#### [Problem to solve]
Your answer should show every line of the material below that includes "section".

#### [Entries shown]

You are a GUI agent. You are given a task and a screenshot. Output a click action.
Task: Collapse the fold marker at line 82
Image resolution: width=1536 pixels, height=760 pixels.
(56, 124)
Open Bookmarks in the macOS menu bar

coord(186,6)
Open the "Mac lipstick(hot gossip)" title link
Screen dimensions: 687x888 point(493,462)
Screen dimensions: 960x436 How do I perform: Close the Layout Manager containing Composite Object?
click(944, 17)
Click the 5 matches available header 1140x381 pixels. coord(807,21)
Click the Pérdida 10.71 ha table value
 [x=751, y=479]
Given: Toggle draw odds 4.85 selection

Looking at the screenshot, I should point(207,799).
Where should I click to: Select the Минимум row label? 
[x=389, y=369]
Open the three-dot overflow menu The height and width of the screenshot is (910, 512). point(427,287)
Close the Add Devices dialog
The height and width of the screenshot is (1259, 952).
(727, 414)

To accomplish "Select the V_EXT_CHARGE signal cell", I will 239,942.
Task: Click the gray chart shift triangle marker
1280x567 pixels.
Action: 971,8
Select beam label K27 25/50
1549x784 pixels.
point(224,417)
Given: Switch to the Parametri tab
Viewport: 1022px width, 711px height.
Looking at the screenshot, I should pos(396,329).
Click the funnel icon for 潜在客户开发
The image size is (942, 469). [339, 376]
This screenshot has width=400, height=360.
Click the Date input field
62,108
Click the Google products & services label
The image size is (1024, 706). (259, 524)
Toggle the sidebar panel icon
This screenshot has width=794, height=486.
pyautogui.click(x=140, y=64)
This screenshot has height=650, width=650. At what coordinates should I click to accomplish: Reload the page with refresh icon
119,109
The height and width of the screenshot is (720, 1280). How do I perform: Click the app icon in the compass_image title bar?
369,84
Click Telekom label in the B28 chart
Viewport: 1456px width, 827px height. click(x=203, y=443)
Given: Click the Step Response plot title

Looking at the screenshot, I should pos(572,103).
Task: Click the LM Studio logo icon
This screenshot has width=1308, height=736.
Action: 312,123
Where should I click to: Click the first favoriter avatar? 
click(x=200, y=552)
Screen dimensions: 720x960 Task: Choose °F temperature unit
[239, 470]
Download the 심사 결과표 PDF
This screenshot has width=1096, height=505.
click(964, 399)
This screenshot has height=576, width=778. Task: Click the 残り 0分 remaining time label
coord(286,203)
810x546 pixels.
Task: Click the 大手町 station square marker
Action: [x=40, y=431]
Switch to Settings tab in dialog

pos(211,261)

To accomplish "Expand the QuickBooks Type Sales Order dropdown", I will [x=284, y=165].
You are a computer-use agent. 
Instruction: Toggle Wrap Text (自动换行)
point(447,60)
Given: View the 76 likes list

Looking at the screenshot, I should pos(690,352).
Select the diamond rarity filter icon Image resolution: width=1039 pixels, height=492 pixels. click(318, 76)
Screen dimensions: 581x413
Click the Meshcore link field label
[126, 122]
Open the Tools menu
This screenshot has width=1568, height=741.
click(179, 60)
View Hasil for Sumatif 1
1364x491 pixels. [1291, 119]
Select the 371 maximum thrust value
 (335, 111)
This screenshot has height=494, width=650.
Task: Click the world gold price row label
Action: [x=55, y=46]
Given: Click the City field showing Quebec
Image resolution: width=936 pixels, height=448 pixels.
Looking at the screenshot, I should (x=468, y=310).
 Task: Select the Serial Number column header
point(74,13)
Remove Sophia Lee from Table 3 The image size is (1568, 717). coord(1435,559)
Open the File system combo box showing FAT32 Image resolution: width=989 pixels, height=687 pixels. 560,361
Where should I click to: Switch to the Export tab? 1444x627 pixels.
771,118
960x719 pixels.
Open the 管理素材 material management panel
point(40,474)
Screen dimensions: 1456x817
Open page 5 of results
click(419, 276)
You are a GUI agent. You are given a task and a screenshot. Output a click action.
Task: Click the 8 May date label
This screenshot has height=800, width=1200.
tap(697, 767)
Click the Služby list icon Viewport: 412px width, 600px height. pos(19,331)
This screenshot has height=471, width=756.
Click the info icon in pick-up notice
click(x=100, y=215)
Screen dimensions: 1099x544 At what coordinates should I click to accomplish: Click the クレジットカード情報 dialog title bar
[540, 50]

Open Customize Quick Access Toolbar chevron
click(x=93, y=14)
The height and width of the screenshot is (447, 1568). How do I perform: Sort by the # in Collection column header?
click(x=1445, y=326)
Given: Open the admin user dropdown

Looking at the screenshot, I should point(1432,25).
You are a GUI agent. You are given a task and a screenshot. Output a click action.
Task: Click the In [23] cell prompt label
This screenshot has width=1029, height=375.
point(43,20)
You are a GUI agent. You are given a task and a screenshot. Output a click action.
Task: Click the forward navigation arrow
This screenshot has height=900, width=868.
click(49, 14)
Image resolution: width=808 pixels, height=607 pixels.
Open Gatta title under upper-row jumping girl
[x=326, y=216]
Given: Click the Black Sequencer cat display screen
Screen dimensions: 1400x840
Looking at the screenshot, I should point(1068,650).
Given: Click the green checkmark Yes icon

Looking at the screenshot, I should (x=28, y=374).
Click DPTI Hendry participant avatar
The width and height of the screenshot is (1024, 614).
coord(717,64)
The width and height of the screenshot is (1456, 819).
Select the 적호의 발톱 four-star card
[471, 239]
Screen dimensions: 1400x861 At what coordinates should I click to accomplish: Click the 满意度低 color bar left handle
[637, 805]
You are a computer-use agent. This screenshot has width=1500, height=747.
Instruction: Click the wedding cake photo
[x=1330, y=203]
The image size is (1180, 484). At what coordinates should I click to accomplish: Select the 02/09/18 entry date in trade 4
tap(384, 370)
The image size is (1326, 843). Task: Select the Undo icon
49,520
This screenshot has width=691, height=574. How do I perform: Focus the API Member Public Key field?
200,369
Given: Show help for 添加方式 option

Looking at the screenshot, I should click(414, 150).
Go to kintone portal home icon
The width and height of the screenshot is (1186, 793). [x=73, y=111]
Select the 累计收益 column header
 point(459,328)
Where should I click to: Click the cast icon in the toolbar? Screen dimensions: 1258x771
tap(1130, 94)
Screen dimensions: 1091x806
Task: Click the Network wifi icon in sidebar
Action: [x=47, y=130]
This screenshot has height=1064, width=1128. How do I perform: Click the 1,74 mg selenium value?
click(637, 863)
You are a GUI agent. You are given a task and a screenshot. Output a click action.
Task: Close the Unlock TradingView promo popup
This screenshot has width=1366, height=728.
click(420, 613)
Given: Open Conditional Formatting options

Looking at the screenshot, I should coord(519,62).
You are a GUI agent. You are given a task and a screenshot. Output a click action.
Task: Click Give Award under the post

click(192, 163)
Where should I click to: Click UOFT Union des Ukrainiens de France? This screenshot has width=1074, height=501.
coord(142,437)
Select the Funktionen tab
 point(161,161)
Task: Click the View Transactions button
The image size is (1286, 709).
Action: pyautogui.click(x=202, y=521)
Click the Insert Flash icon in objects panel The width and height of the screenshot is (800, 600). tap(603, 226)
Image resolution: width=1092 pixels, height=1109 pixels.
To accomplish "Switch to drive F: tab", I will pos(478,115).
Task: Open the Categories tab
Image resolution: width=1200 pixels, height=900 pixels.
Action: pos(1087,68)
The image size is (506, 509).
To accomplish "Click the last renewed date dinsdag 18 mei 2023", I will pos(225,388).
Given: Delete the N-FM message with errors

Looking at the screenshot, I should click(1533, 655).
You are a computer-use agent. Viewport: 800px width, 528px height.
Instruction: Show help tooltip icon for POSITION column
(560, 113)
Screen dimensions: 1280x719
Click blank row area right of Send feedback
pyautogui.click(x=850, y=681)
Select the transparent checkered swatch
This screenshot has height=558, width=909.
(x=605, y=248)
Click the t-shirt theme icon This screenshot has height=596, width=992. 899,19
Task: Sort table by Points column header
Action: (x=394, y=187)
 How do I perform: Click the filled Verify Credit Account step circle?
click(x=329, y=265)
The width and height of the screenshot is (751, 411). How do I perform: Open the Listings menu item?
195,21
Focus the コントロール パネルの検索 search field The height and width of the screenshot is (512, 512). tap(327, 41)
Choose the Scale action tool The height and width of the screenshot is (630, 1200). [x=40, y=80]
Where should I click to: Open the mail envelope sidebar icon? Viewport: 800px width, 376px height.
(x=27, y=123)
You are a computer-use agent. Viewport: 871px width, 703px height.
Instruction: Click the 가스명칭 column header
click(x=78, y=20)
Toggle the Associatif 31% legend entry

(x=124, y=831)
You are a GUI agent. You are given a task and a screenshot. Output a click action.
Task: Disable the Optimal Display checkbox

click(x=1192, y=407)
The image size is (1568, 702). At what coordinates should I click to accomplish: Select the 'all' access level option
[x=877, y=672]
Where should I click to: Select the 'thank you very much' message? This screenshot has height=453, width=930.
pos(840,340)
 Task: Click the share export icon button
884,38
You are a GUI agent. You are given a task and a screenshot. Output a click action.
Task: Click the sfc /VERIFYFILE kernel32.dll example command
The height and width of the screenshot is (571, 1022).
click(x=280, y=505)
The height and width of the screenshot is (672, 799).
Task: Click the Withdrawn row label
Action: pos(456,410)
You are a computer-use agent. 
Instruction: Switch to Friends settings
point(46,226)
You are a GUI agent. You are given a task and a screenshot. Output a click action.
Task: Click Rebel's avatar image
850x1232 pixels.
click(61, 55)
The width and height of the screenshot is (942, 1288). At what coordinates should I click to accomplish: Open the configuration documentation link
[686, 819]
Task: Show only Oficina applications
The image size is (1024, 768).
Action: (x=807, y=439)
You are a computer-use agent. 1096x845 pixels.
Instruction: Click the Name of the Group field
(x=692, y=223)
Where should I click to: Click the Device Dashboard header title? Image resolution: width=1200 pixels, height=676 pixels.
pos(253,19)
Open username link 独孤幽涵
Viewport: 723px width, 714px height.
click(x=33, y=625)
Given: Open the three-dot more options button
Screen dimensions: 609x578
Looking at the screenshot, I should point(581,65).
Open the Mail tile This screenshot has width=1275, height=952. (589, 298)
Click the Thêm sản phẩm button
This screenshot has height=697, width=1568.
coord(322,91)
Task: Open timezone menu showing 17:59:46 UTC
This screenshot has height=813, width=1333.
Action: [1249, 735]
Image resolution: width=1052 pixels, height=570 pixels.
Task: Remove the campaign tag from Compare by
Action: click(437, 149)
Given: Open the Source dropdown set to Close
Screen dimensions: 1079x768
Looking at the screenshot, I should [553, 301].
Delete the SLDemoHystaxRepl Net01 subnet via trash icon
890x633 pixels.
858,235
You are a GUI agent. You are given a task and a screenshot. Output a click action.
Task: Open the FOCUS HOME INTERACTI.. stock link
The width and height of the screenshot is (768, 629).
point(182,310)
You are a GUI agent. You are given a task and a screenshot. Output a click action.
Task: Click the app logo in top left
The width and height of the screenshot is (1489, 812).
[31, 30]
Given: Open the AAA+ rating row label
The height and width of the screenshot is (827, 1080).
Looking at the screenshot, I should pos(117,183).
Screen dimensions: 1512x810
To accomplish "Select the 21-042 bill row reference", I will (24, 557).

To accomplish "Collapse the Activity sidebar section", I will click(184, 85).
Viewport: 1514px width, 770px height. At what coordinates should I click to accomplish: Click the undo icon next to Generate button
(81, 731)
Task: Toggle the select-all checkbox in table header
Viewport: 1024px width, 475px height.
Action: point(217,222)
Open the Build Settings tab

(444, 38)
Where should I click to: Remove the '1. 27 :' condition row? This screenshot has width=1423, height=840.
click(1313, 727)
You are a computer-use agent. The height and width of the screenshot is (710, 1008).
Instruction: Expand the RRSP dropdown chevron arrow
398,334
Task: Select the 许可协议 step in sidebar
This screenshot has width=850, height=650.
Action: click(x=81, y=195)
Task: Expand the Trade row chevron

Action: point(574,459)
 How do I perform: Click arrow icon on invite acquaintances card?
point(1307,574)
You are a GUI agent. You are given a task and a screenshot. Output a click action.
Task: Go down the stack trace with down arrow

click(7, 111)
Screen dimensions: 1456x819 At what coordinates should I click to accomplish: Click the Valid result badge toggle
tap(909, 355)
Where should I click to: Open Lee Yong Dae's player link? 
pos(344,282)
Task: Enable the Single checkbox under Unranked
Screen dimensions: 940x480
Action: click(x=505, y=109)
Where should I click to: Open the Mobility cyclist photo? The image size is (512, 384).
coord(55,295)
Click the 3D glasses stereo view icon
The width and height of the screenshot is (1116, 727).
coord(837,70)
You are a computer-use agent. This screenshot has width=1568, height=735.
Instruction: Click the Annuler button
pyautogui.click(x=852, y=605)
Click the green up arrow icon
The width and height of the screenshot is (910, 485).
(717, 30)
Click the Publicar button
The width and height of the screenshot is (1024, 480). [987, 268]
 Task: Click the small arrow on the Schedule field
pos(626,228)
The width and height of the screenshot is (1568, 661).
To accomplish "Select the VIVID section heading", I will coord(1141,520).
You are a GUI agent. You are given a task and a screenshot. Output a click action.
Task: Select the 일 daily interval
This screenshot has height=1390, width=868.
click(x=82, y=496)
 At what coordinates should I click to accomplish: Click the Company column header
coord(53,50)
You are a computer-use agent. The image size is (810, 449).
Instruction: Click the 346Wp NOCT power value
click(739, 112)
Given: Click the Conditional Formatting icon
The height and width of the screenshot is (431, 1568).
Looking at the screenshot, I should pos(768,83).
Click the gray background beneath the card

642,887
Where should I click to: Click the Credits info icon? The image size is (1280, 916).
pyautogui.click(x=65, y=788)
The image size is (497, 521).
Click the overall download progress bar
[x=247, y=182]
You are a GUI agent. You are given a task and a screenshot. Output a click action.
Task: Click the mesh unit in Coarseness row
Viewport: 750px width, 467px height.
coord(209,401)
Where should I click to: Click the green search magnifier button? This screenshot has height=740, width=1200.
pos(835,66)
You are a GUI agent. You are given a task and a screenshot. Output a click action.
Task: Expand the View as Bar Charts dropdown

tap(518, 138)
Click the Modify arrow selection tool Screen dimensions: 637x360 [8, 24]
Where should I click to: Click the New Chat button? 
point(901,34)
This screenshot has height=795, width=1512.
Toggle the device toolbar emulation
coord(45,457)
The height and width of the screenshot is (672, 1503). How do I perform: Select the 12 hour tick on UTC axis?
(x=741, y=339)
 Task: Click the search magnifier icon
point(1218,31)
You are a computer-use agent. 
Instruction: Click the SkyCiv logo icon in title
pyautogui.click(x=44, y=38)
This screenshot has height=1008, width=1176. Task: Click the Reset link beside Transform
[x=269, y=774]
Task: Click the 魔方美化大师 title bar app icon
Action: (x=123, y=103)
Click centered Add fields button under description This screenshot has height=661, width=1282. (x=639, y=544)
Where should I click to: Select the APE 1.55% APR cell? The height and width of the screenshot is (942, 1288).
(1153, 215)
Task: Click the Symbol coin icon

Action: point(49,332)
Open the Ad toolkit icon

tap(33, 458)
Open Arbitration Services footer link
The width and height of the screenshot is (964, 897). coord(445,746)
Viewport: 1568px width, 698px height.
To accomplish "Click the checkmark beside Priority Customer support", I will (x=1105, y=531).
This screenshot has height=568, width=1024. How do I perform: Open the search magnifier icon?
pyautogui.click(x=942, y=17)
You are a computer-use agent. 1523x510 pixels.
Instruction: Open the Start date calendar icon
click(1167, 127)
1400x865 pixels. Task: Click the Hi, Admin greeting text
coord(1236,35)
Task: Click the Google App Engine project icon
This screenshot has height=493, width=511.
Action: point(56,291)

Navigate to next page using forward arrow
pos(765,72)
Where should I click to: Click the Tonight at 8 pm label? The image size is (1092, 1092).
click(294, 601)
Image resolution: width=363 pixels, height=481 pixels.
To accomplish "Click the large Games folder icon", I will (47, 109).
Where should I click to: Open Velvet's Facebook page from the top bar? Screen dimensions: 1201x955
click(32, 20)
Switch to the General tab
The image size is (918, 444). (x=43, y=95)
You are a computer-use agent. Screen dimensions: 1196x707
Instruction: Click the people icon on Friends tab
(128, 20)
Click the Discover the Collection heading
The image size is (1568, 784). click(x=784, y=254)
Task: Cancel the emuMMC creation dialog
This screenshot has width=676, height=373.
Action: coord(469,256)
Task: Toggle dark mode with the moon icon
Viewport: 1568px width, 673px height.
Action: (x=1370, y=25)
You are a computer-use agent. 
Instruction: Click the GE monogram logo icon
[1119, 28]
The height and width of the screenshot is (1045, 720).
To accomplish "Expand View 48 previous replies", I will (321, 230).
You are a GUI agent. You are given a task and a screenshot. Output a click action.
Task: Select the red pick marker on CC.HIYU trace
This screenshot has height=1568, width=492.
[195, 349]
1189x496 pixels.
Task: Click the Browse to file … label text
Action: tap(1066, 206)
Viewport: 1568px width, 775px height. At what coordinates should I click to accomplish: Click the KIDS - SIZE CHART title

#### [Task result]
To accomplish "Collapse the Activity sidebar section", I will click(184, 85).
To accomplish "Select the VIVID section heading", I will coord(1141,520).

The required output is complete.